Hence, it has been found that the upper troposphere above Réunion island is impacted by convective outflows in austral summer. Most of the time, deep convection is not observed in the direct vicinity of the island, as opposed to the western Pacific sites in the study by Solomon et al. (2005), but more than 1000 km away from the island in the tropics either from tropical storms or the ITCZ. In November and December, the air masses above Réunion island originate, on average, from central Africa and the Mozambique Channel.

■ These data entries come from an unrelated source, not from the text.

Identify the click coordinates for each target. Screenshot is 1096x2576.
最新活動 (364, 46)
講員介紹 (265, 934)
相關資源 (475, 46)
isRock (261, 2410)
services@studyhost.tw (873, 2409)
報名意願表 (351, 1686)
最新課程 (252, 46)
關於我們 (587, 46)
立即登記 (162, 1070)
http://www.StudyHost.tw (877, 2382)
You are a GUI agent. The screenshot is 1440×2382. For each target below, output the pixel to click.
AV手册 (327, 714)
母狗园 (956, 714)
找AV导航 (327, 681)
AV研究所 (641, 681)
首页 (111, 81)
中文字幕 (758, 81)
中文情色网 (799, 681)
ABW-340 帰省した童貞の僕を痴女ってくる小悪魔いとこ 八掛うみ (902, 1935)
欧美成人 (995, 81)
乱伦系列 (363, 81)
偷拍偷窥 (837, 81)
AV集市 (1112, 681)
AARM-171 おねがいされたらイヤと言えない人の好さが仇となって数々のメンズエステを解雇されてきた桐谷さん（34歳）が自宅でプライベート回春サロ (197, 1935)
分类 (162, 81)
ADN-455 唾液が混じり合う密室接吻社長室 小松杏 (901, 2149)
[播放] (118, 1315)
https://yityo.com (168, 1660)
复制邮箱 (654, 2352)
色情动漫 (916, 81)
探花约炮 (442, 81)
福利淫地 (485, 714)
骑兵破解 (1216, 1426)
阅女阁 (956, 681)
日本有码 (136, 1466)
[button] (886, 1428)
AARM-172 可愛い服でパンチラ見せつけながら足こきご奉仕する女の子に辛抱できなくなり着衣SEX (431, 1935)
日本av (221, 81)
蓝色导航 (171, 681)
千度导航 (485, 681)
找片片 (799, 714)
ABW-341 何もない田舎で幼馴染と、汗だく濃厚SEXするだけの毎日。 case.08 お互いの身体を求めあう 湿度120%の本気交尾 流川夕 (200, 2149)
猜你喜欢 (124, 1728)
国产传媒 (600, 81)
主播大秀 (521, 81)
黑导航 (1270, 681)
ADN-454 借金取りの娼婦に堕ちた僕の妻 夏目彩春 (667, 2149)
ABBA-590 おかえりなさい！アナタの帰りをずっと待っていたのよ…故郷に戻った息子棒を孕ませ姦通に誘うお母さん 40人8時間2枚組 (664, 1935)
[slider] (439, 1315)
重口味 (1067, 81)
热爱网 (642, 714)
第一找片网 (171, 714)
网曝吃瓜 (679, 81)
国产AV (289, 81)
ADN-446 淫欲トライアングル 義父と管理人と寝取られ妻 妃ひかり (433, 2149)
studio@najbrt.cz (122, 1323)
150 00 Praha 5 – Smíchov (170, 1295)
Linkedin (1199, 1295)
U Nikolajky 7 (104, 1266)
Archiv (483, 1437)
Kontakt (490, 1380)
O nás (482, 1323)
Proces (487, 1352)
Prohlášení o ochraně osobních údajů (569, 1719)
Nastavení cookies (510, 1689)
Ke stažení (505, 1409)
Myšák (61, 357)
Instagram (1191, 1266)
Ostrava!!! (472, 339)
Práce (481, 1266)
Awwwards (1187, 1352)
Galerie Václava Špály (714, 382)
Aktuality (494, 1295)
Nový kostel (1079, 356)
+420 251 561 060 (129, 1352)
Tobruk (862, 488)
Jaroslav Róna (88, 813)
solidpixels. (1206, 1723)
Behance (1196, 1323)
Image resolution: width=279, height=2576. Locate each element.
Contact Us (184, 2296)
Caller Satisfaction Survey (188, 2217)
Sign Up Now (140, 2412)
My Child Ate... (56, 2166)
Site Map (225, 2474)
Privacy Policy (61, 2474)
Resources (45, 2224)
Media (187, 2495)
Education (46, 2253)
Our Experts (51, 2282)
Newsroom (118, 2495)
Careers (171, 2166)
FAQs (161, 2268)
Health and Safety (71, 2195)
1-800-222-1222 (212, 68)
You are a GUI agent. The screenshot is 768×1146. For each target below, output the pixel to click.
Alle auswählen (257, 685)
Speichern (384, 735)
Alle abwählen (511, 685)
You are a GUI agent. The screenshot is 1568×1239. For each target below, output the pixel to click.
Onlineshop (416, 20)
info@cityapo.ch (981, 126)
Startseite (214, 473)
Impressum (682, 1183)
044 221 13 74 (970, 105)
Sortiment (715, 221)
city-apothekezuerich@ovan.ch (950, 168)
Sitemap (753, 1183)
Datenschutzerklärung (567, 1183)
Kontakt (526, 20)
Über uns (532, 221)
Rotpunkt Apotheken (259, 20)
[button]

During January and February the source region is the northeast region of Madagascar and the Mozambique Channel.

The average chemical ozone signature of convective outflow was found to be 45 ppbv between 10 and 13 km in altitude, which differs from the 20 ppbv threshold used in Solomon et al. (2005). The higher threshold can be explained by vertical transport of low-ozone air masses from the marine boundary layer to the upper troposphere and subsequent mixing with tropospheric air masses with higher ozone content along their pathway when advected over more than 1000 km.